第48話
「……傷、平気?」
思考を終えた僕は、黙ったままのリィルに尋ねた。
彼女は少し笑う。
「うん……。……実は、あまり気にしていない」
「どうして?」
「だって……。……これから、誰かを好きになるわけでもないし」
僕は顔を逸らす。
「そう……」
リィルの言葉を聞いて、彼女は強いと僕は思った。それに比べて僕はどうか。未だに彼女に対して見栄を張っている気がする。本当はそんなことをする必要はないのに、なぜか、意味の分からないプライドを掲げて行動してしまう。
でも……。
それと同時に、リィルは弱いとも思った。
ヘブンズからしてみれば、彼女は人間と同等の存在ではないのだ。そう判断されたことが、僕は悲しかったし、寂しかった。
僕と彼女の間には、間違いなく差異が存在する。
普段は意識していないだけで、目には見えない、けれど確実に存在する、何らかの差異が……。

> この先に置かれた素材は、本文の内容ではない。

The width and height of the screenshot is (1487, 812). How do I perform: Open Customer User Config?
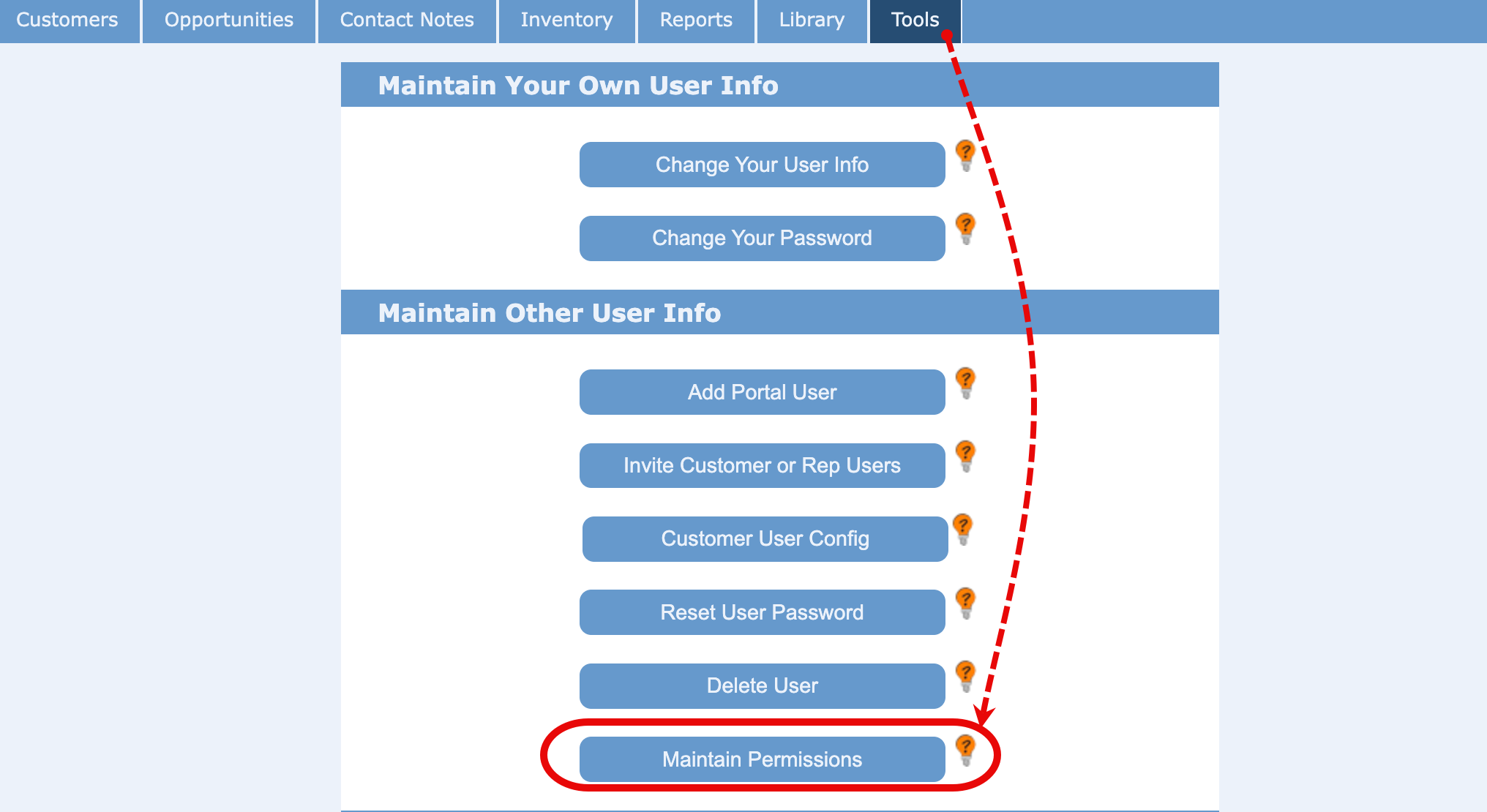coord(765,539)
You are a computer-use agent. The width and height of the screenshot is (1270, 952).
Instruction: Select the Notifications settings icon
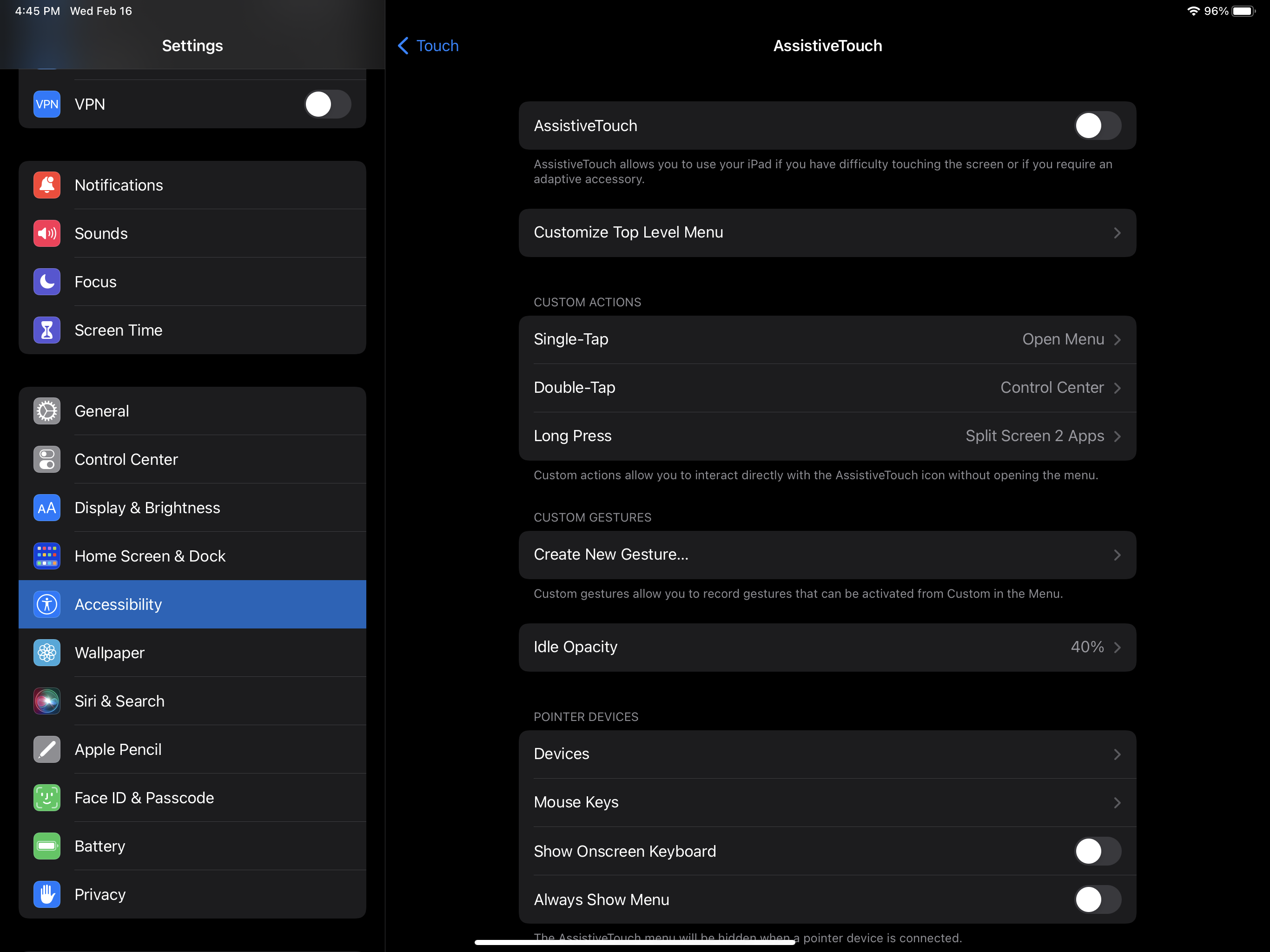click(x=46, y=185)
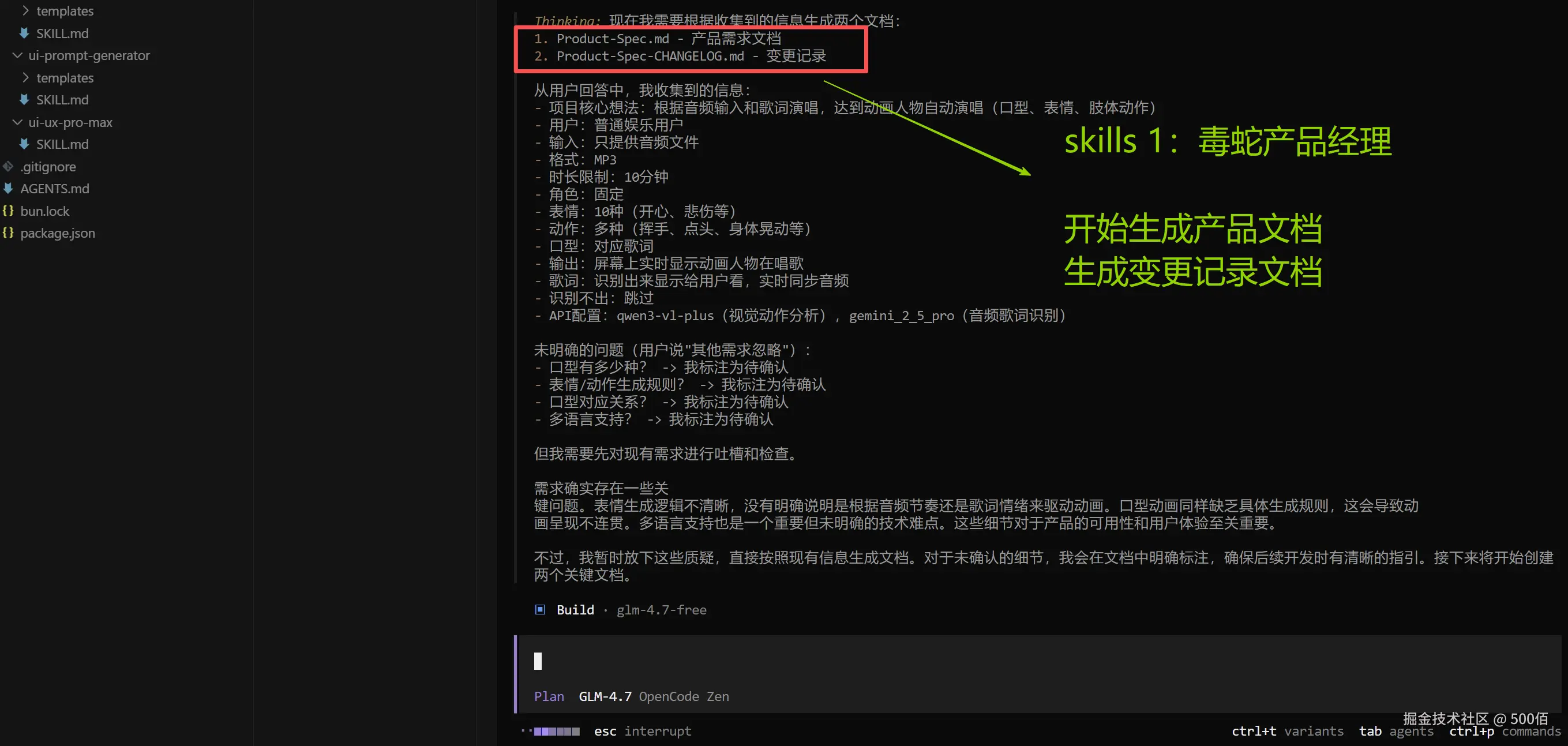1568x746 pixels.
Task: Click the JSON braces icon beside package.json
Action: pos(8,233)
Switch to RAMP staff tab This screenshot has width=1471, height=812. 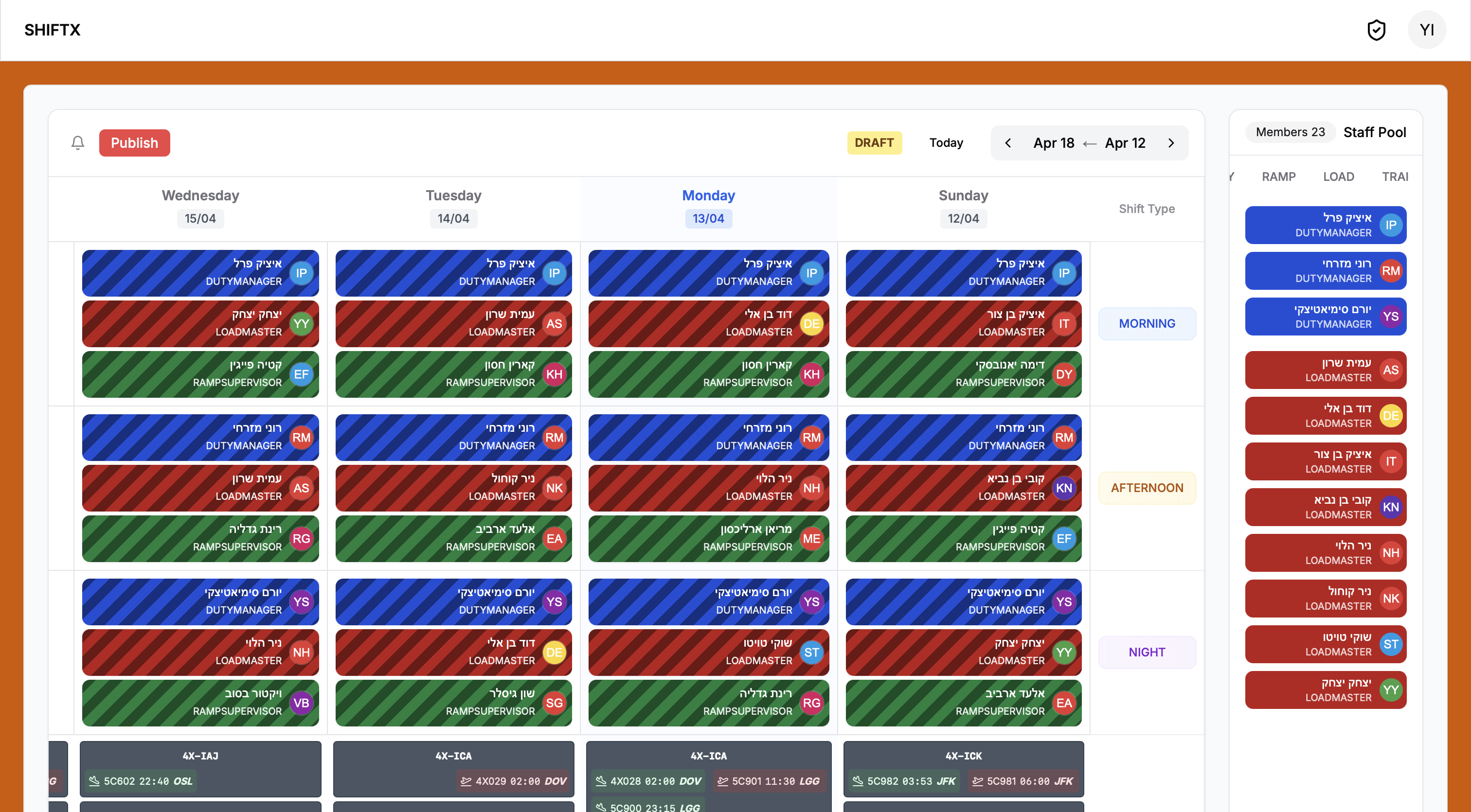[x=1278, y=177]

列車はトンネルに入る。窓は上下で二分割された構造になっており、今は上半分が開いていた。トンネルに特有なざらついた匂いがする。すぐに再び明るくなり、草木が茂る自然の風景が見えるようになった。
「家に帰ったら、何をする?」
リィルはこちらを見る。彼女は自分の膝の上に両肘をつき、その上に自分の顎を載せている。
「まずは、掃除かな」僕は答えた。
「ええ、面倒だなあ……」
「うん、面倒でも、やろう」
「自動で掃除してくれる機械とかないかな?」
「売っていると思うよ」
「じゃあ、買おうよ」リィルは提案する。「その方が便利じゃん」
「でも、僕は、なんとなく自分で掃除をしたい」
「どうしてよ……。掃除なんて、やりたくないでしょう?」
「やりたくないけど、やってもいいかな、と思うことがたまにある。食器を洗うのだって、楽しいときは楽しいだろう?」
「全然」
「歯を磨くのは?」
「面倒」
「君ってさ、女性らしさが足りないよね」
「だってさあ……。もうそんな必要ないじゃん。誰に見せびらかすの?」
「僕に」
「どうせ、気を遣ったって、無視するだけでしょう?」
「うん、そうかもね」
「やる意味がない」
「毎日続けたら、それなりの評価はするよ」
「評価とか、そういう問題じゃないの」リィルは膨れる。身体がではない。頬がだ。「一言ね、綺麗とか、可愛いって言ってくれれば、それでいいんだから」
「じゃあ、十日分纏めて言おうか?」
「ああ、もう、馬鹿じゃないの?」
「だから、そうだって」
「はあ……」リィルは隣の座席に倒れる。そこには彼女のバッグが置かれているだけで、もともと人はいない。「君と話していると、楽しい」
「溜息を吐いたあとに言う台詞じゃないね」
「嘘。全然楽しくない」
「どっち?」
「半々くらい?」
「あそう。それはいいね。都合に合わせて、どちらか選べるわけだから」
「暫くのんびりしたいなあ……」
「のんびりって……、君、あそこでも、そんなに働いていたわけじゃないじゃないか」
「そうだけどさあ……。なんか、もう、疲れちゃった」
「疲れてばっかりだね」
「移動するだけで疲れる」
「それは僕も同じだよ」僕は話す。「しなくてもいいんだったら、もう二度と移動なんてしたくない。ずっと家の椅子に座っていたい」
「それじゃあつまらないよ。適度に動かないと」
「結局、疲れるために動くようなものじゃないか。疲れたくないのか、疲れたいのか、どっちなの?」
「どっちも」
「我儘だね……」
「そうだよ……。もうさ、そんなこと、分かっているでしょう?」
「大いに」
何もすることがなかったから、携帯端末でニュースを閲覧した。少し気になって、ハイリに関する事項を検索してみたが、見つかったのは以前友人に教えてもらった情報だけで、何も新しいことは見つからなかった。予言書の在り処についても不明のままだ。
ブラウザーを終了させて、端末内に保存されたフォルダーを開く。
一つのテキストファイルが現れた。
それは、ヘブンズを記述する言語を解析し、プログラミング言語から英語に翻訳したものだ。
もともとは、ベーシックと呼ばれる特殊な言語で記述されていた。
それをリィルが解析してくれた。
ファイルに書かれている内容を見たかったが、車内で開くことはしなかった。誰かに見られるような事態は極力避けたい。